▸ **Required action**: If an entry holds a picture, leave the picture out and copy the rest exactly.

▸ **Dataset records**:
▬▬▬▬▬▬▬▬▬▬
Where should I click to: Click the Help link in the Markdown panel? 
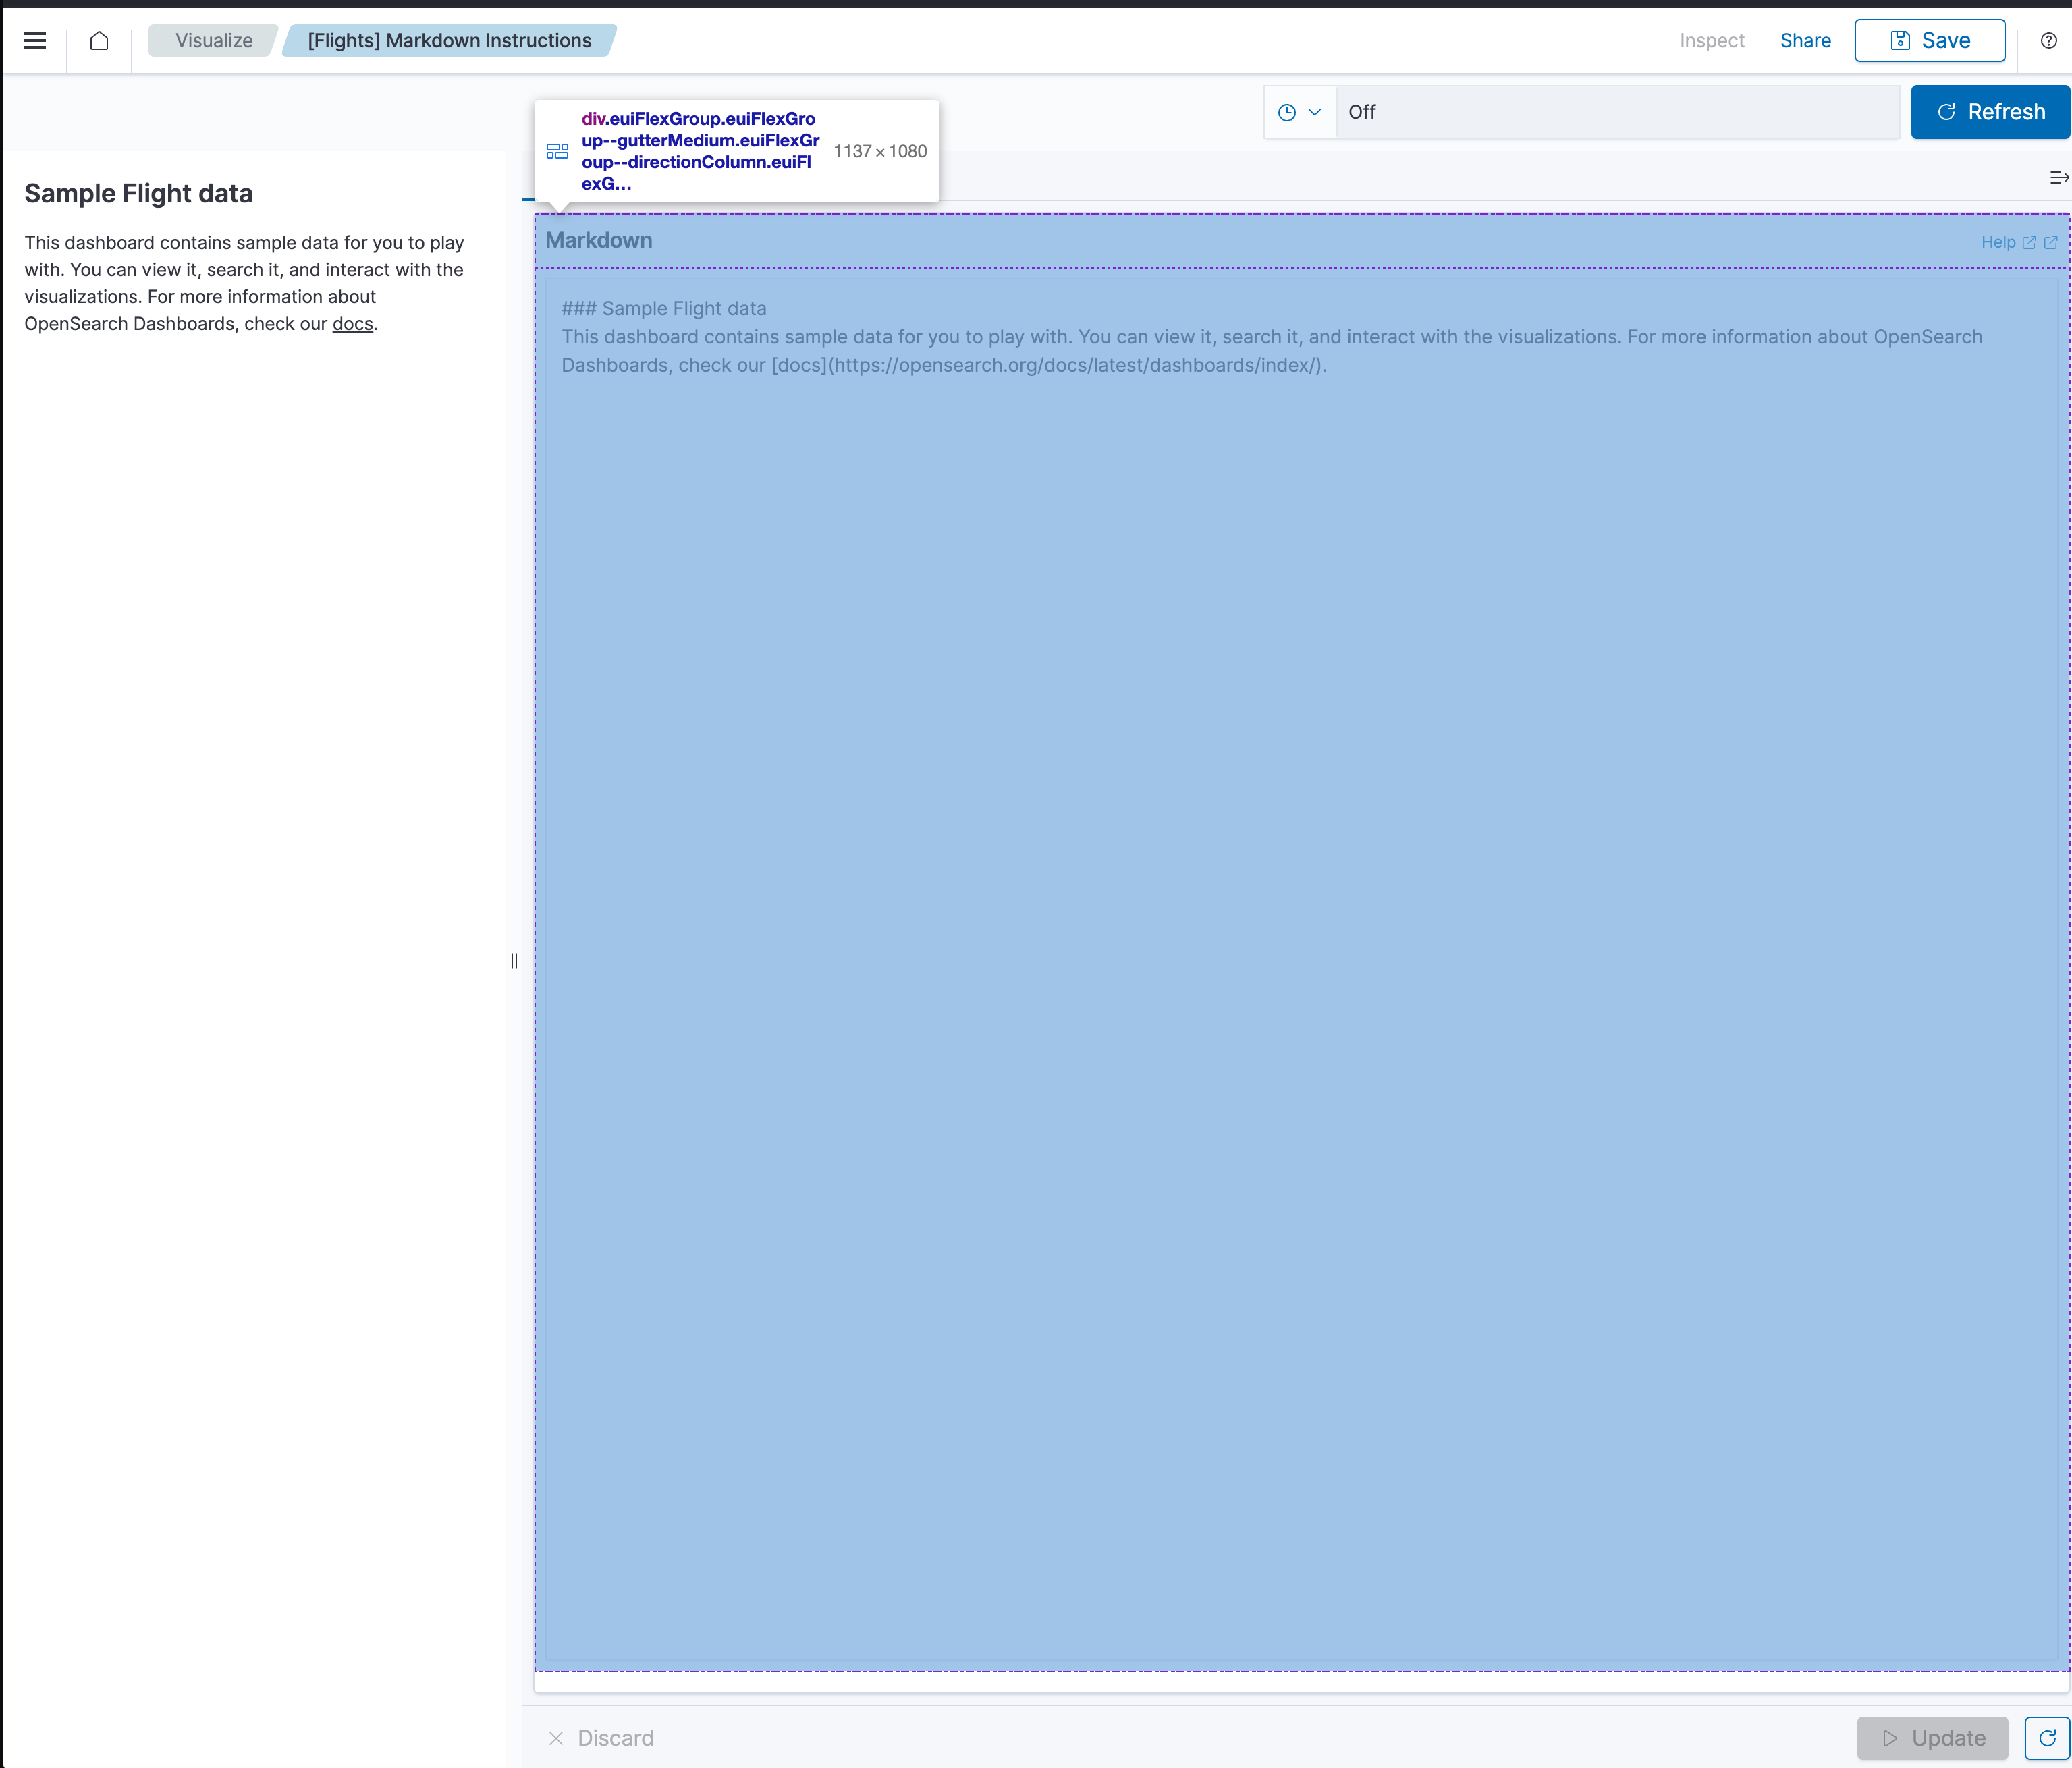pos(1997,242)
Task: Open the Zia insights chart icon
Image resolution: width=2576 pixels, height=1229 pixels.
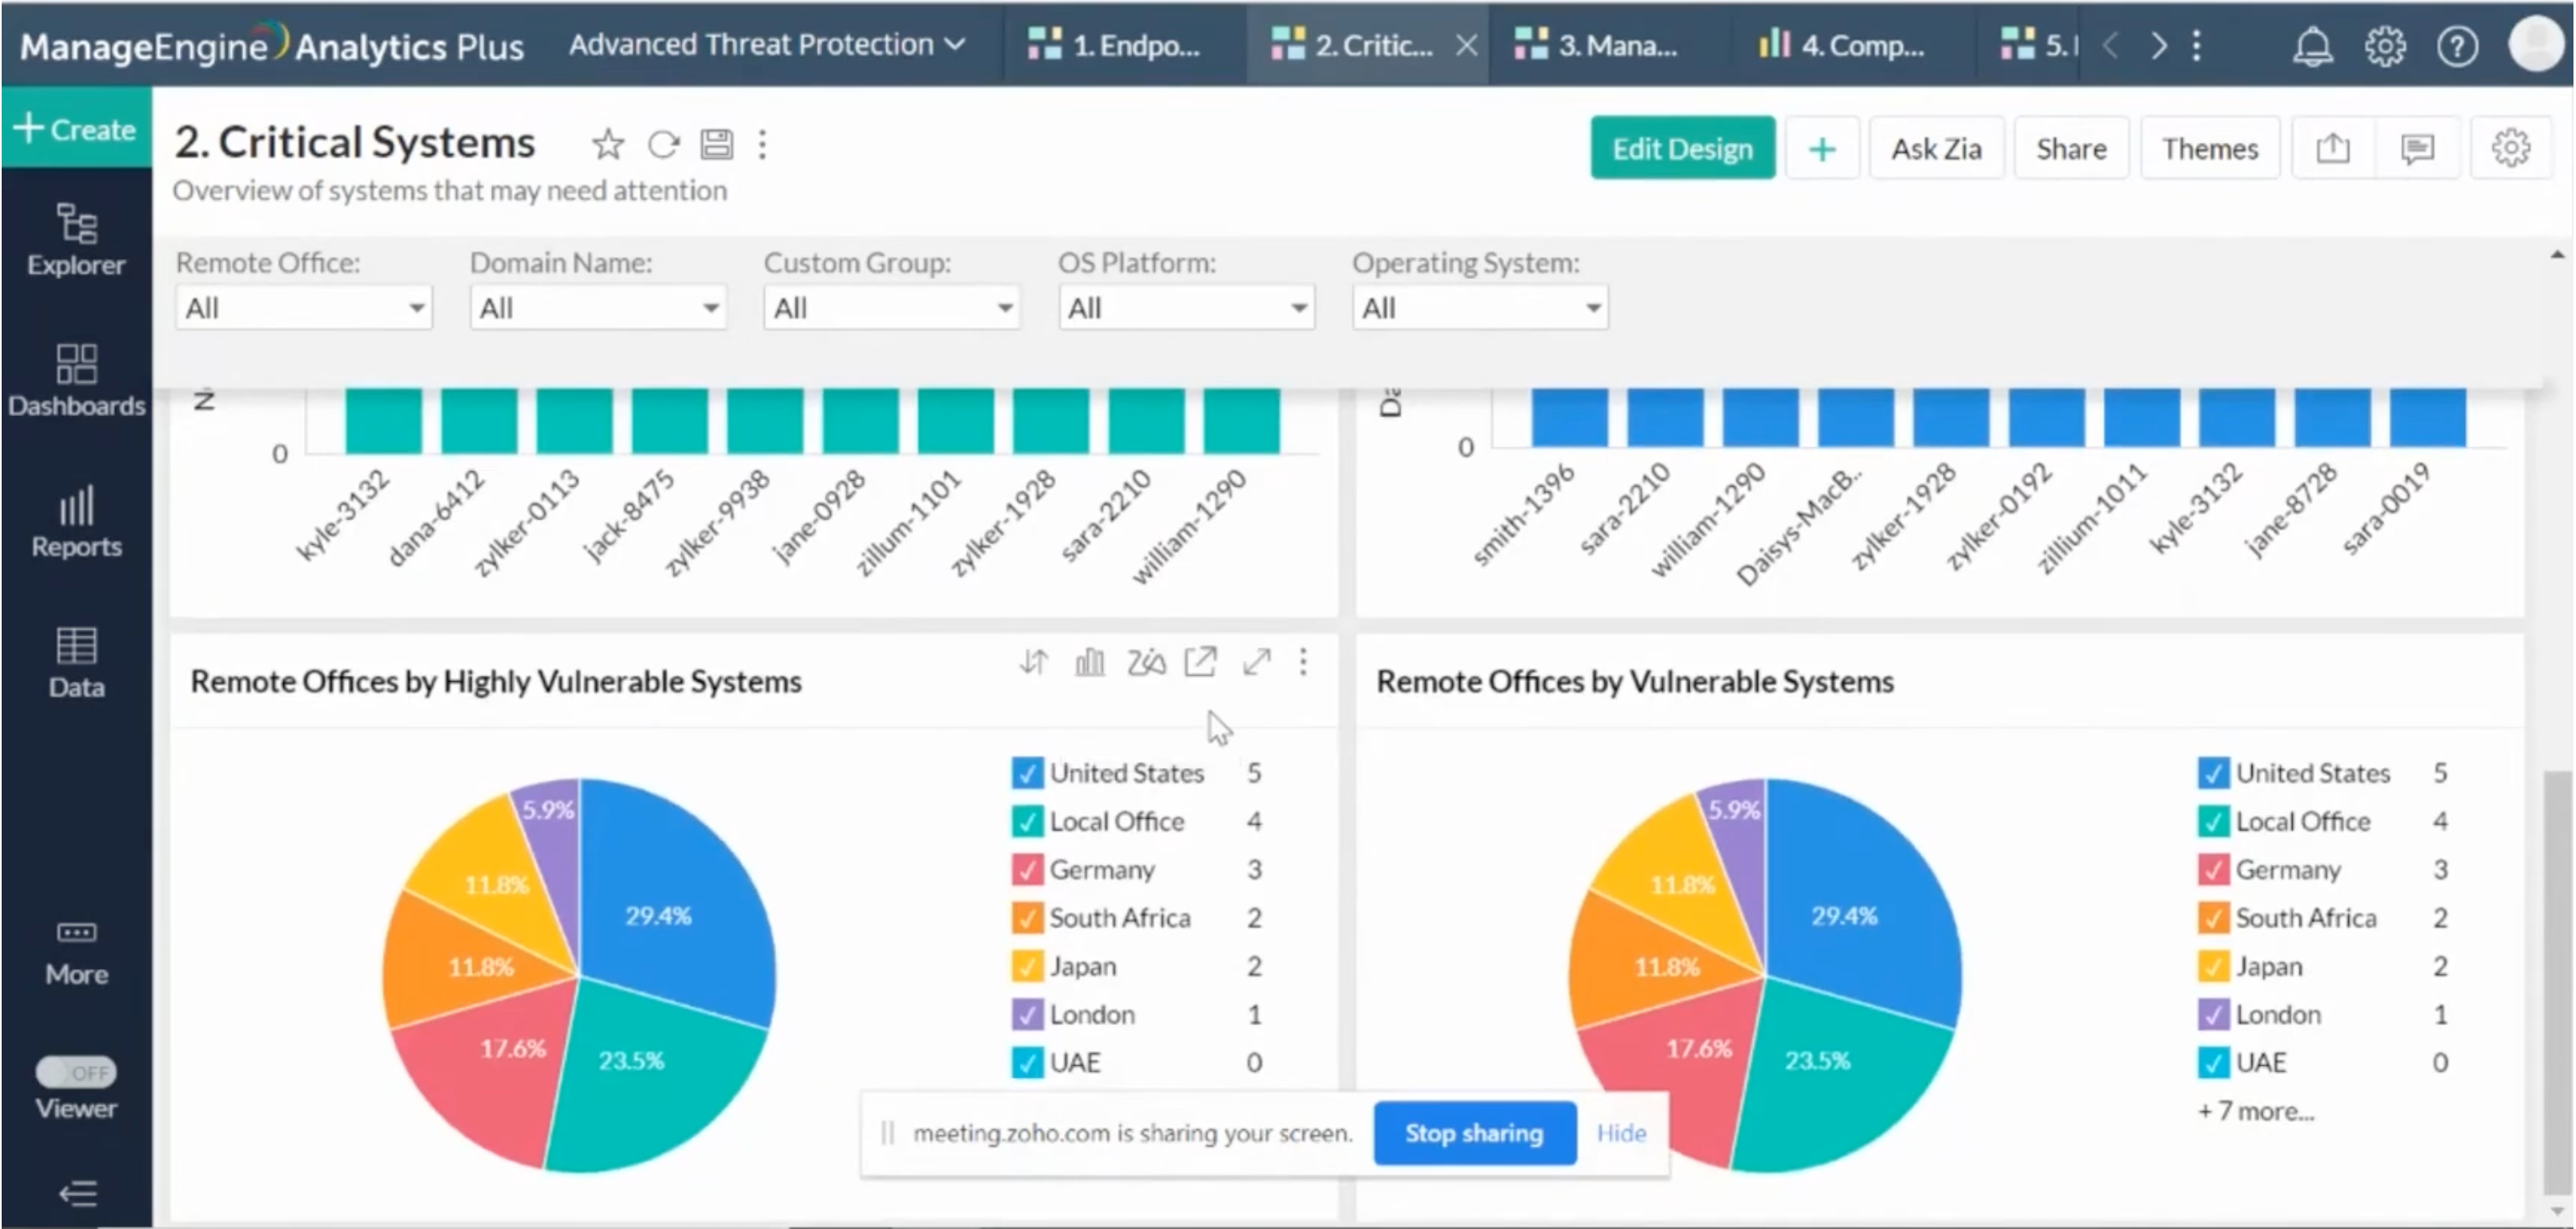Action: [x=1146, y=662]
▬▬▬▬▬▬▬▬▬▬
▸ **Answer to the exercise**:
Where should I click to: Click the Help link in the Markdown panel? 
pos(1997,242)
Task: Open the Zia insights chart icon
Image resolution: width=2576 pixels, height=1229 pixels.
Action: [x=1146, y=662]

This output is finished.